Write out each of the following rows word for word, with nothing changed.

[[ Data for the task open ]]

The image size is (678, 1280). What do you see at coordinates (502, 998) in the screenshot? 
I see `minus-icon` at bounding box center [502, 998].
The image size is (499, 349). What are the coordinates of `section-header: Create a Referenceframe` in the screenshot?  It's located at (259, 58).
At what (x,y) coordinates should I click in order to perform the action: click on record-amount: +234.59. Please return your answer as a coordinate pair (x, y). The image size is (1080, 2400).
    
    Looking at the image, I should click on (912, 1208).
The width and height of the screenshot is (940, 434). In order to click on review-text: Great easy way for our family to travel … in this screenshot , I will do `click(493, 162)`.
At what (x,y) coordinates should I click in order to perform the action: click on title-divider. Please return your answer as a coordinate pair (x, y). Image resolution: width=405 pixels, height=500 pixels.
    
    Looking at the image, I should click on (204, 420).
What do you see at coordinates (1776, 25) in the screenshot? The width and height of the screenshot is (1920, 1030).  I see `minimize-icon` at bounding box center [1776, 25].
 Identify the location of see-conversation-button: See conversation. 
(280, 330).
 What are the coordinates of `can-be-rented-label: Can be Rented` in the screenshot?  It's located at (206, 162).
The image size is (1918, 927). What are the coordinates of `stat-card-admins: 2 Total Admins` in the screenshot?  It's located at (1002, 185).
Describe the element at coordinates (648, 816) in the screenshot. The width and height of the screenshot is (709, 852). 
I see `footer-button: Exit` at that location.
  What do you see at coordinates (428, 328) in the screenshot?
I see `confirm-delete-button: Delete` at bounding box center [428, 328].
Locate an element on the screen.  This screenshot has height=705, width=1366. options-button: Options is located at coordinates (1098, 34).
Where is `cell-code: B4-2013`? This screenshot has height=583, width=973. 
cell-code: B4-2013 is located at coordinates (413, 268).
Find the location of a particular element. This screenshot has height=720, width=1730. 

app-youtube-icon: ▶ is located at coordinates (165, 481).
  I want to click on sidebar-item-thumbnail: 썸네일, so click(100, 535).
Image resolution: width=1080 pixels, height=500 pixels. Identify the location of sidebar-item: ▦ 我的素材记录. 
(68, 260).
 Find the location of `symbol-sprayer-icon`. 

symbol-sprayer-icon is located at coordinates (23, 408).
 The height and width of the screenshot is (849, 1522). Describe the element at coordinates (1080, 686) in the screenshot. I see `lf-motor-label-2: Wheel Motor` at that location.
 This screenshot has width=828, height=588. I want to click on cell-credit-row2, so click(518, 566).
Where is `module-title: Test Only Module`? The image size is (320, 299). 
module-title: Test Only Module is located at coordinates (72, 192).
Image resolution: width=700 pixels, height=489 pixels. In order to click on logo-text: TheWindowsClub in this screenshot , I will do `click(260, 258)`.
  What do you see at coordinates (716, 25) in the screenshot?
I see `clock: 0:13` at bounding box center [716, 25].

[[ Data for the task closed ]]

Task answer:
The image size is (678, 1280). What do you see at coordinates (502, 998) in the screenshot? 
I see `minus-icon` at bounding box center [502, 998].
The image size is (499, 349). What are the coordinates of `section-header: Create a Referenceframe` in the screenshot?  It's located at (259, 58).
At what (x,y) coordinates should I click in order to perform the action: click on record-amount: +234.59. Please return your answer as a coordinate pair (x, y). The image size is (1080, 2400).
    
    Looking at the image, I should click on (912, 1208).
The width and height of the screenshot is (940, 434). In order to click on review-text: Great easy way for our family to travel … in this screenshot , I will do `click(493, 162)`.
At what (x,y) coordinates should I click in order to perform the action: click on title-divider. Please return your answer as a coordinate pair (x, y). Image resolution: width=405 pixels, height=500 pixels.
    
    Looking at the image, I should click on (204, 420).
What do you see at coordinates (1776, 25) in the screenshot? The width and height of the screenshot is (1920, 1030).  I see `minimize-icon` at bounding box center [1776, 25].
 Identify the location of see-conversation-button: See conversation. 
(280, 330).
 What are the coordinates of `can-be-rented-label: Can be Rented` in the screenshot?  It's located at (206, 162).
The image size is (1918, 927). What are the coordinates of `stat-card-admins: 2 Total Admins` in the screenshot?  It's located at (1002, 185).
Describe the element at coordinates (648, 816) in the screenshot. The width and height of the screenshot is (709, 852). 
I see `footer-button: Exit` at that location.
  What do you see at coordinates (428, 328) in the screenshot?
I see `confirm-delete-button: Delete` at bounding box center [428, 328].
Locate an element on the screen.  This screenshot has height=705, width=1366. options-button: Options is located at coordinates (1098, 34).
Where is `cell-code: B4-2013`? This screenshot has height=583, width=973. 
cell-code: B4-2013 is located at coordinates (413, 268).
Find the location of a particular element. This screenshot has height=720, width=1730. 

app-youtube-icon: ▶ is located at coordinates (165, 481).
  I want to click on sidebar-item-thumbnail: 썸네일, so click(100, 535).
Image resolution: width=1080 pixels, height=500 pixels. Identify the location of sidebar-item: ▦ 我的素材记录. 
(68, 260).
 Find the location of `symbol-sprayer-icon`. 

symbol-sprayer-icon is located at coordinates (23, 408).
 The height and width of the screenshot is (849, 1522). Describe the element at coordinates (1080, 686) in the screenshot. I see `lf-motor-label-2: Wheel Motor` at that location.
 This screenshot has width=828, height=588. I want to click on cell-credit-row2, so click(518, 566).
Where is `module-title: Test Only Module`? The image size is (320, 299). 
module-title: Test Only Module is located at coordinates (72, 192).
Image resolution: width=700 pixels, height=489 pixels. In order to click on logo-text: TheWindowsClub in this screenshot , I will do `click(260, 258)`.
  What do you see at coordinates (716, 25) in the screenshot?
I see `clock: 0:13` at bounding box center [716, 25].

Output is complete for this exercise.